The distance formula is an essential tool in coordinate geometry. It allows us to calculate the distance between any two points in a plane. By using the coordinates of these points, we can derive the length of the line segment that connects them.
To apply the formula, you need coordinates of two points, say \((x_1, y_1)\) and \((x_2, y_2)\). The distance \(d\) between these points can be found using:

• \(d = \sqrt{(x_2 - x_1)^2 + (y_2 - y_1)^2}\).

The formula stems from the concept of computing the length of the hypotenuse in a right triangle, formed by the projections of the line segment onto the coordinate axes. This makes it similar to the Pythagorean theorem, where we square the differences in the \(x\) and \(y\) coordinates, reflecting the horizontal and vertical changes. Summing these squares gives us the square of the diagonal (or actual distance), and taking the square root provides the distance itself.
This formula is a powerful way to bridge geometry and algebra, showing how spatial relationships can be represented and calculated using numbers.

The Pythagorean Theorem is a fundamental principle in geometry. It applies to right triangles, where it relates the lengths of the sides. The theorem states:

• In a right triangle, the square of the hypotenuse (the side opposite the right angle) is equal to the sum of the squares of the other two sides.
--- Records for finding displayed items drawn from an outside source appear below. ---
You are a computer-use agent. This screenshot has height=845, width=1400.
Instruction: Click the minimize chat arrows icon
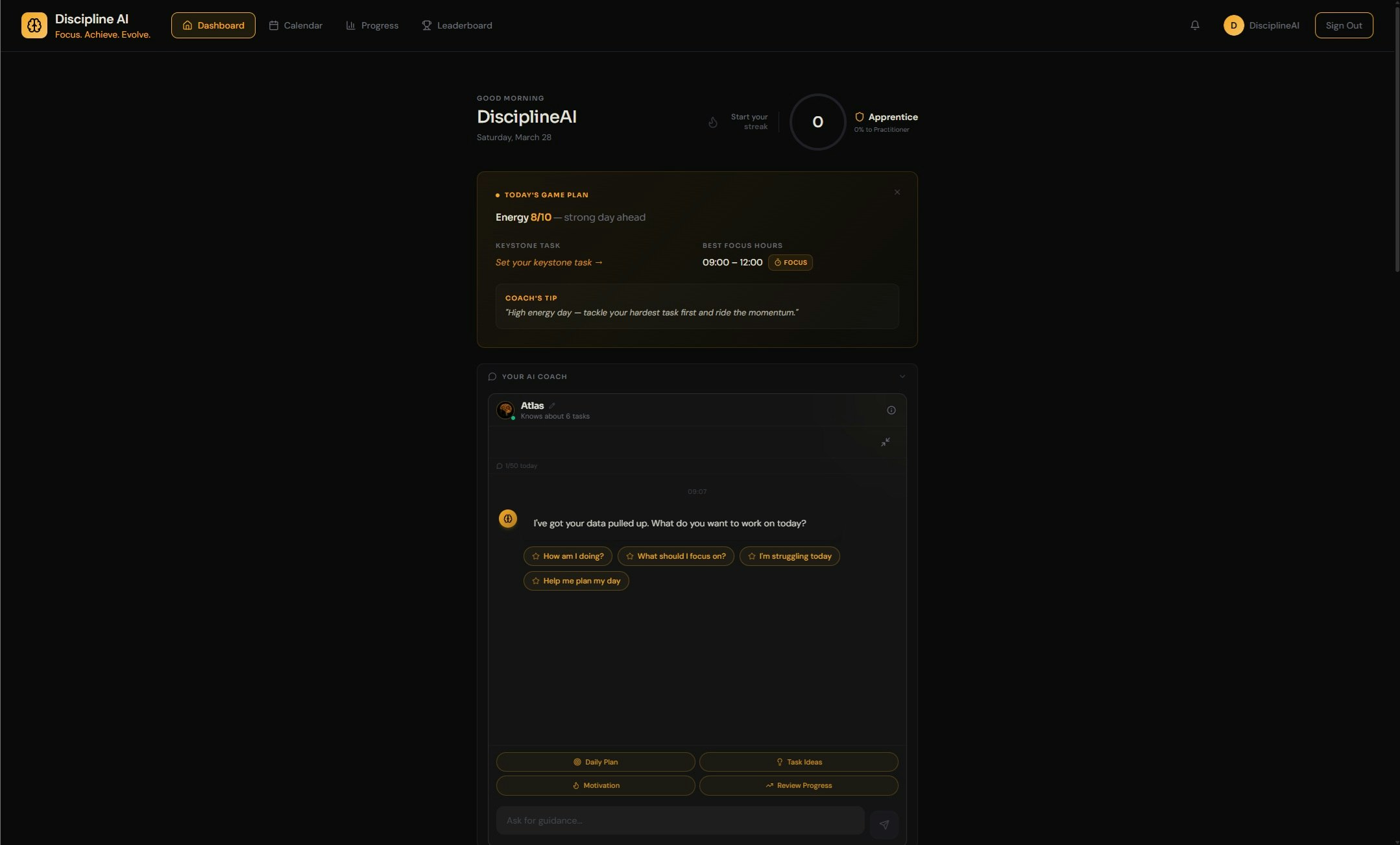pos(885,442)
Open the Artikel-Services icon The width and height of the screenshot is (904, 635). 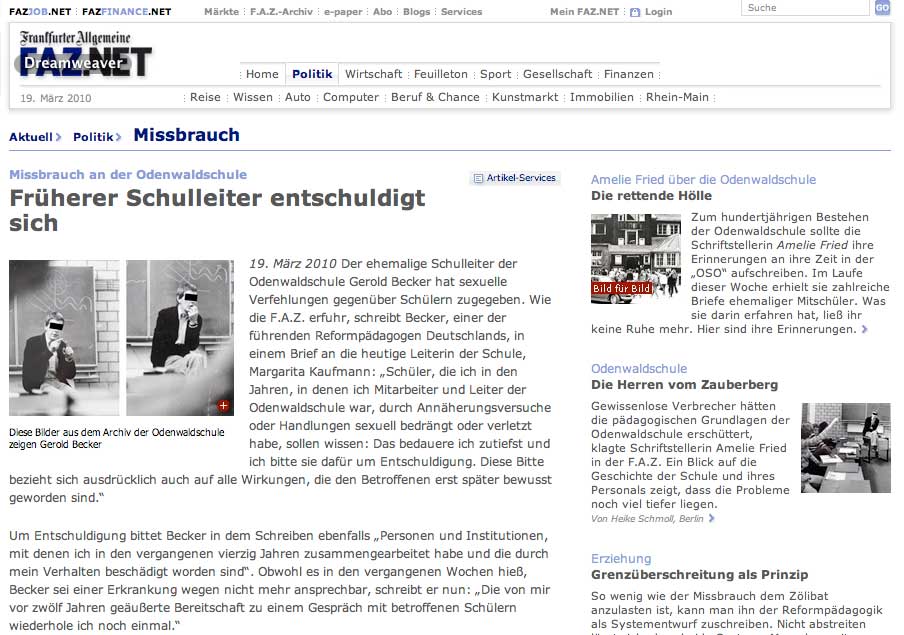pyautogui.click(x=479, y=179)
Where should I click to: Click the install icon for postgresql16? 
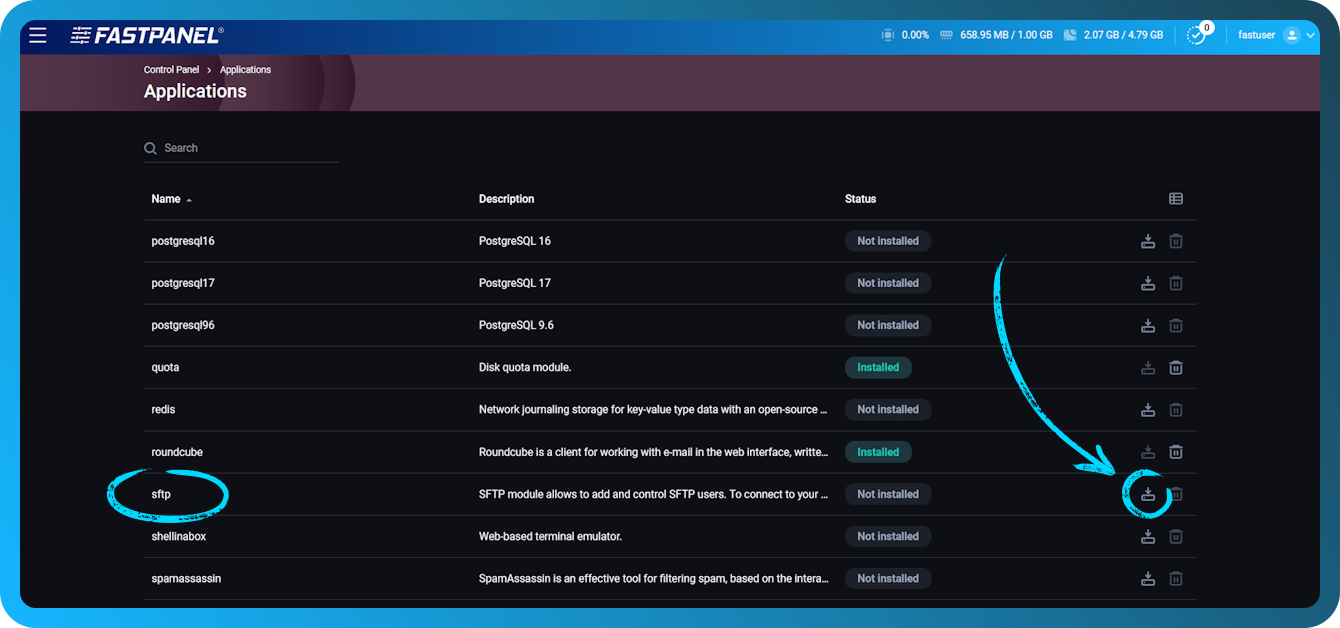(x=1148, y=240)
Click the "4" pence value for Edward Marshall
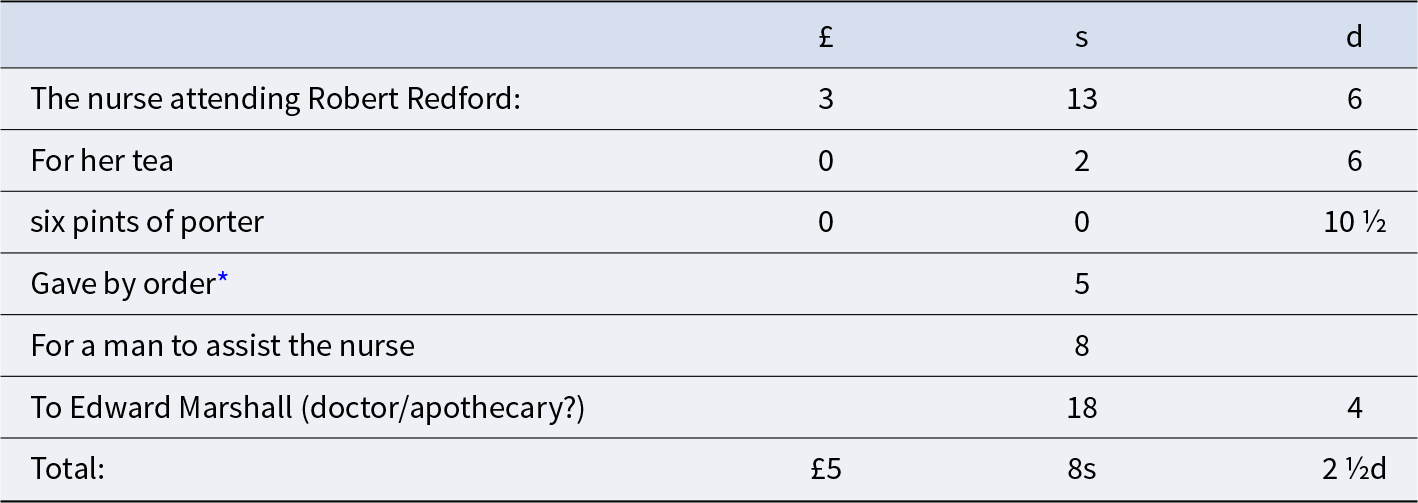1418x503 pixels. [1354, 408]
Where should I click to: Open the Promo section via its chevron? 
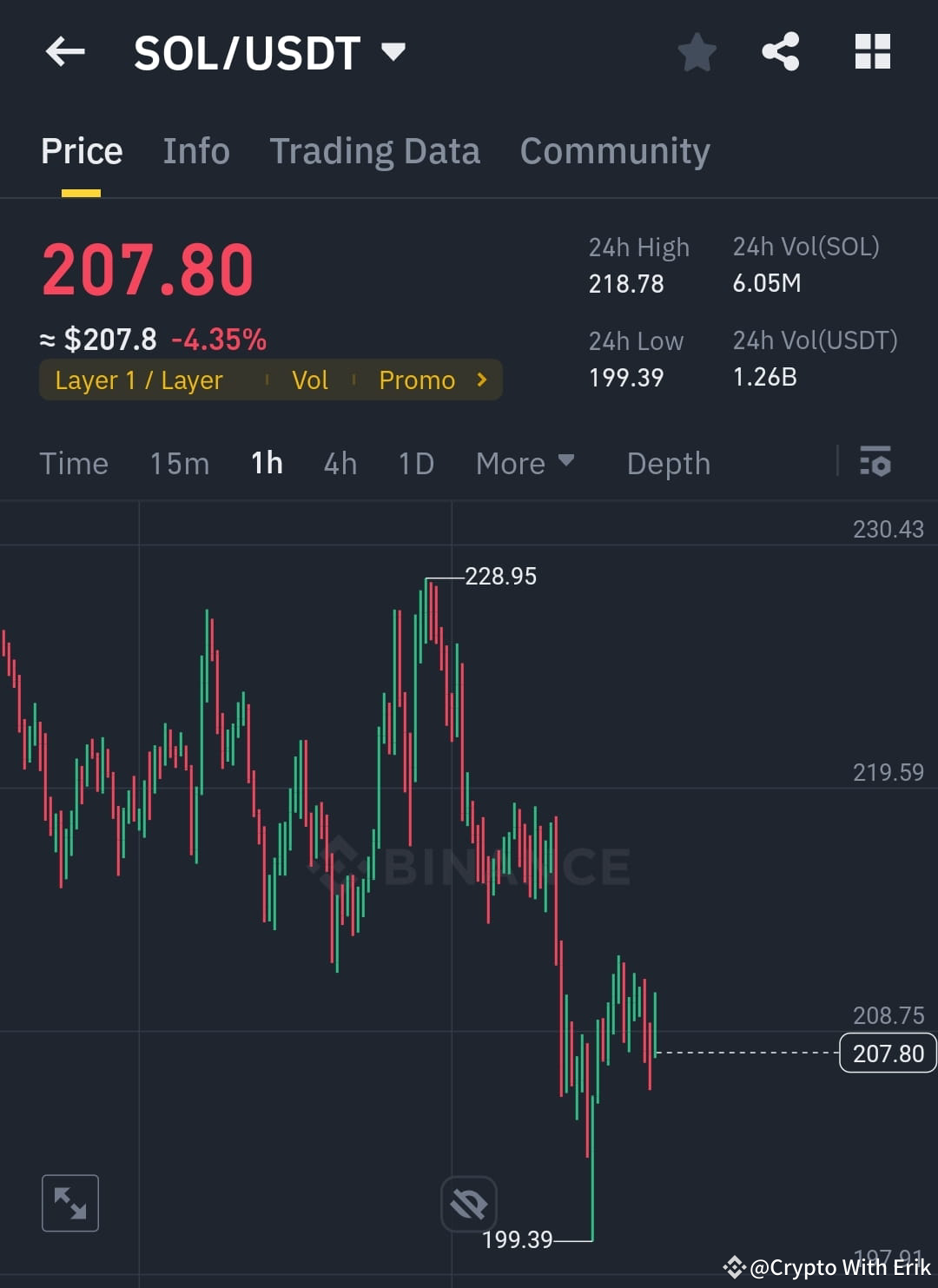click(x=480, y=380)
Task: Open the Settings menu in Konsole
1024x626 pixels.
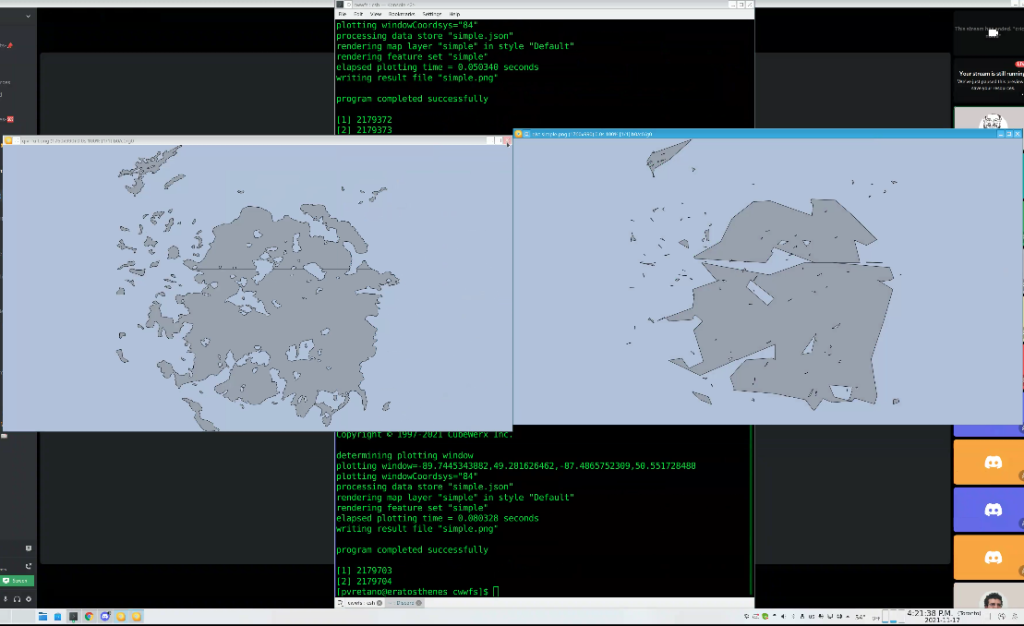Action: tap(432, 14)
Mathematically, if a triangle has sides \(a\), \(b\), and hypotenuse \(c\), then:

• \(c^2 = a^2 + b^2\)

To understand why the triangle from our example is right-angled, we apply this theorem. We calculated the squares of all sides and observed that the sum of the squares of two sides equals the square of the third side. This confirmation solidifies that one of the angles is a right angle.
The Pythagorean theorem is not only used in geometry but also serves as a base for many proofs and applications in various mathematical disciplines.

Coordinate geometry, also known as analytic geometry, allows us to use algebra to handle geometric problems. By placing geometric figures on the plane using coordinates, we can explore their properties more algebraically.
In the coordinate plane, every point is identified by an ordered pair of numbers (or coordinates), typically written as \((x, y)\). This branches out into understanding relationships between points, lines, and shapes using algebraic equations and expressions.

• Understanding the slope of a line between two points: \(m = \frac{y_2 - y_1}{x_2 - x_1}\)
• Finding equations of lines: point-slope form, slope-intercept form, etc.
• Using intersection points to solve geometric problems.

In the right triangle problem, coordinate geometry uses the distance formula to compute sides' lengths, which leads to verifying the Pythagorean theorem. This synergy between algebra and geometry enhances problem-solving skills, giving a structured way to approach spatial relationships.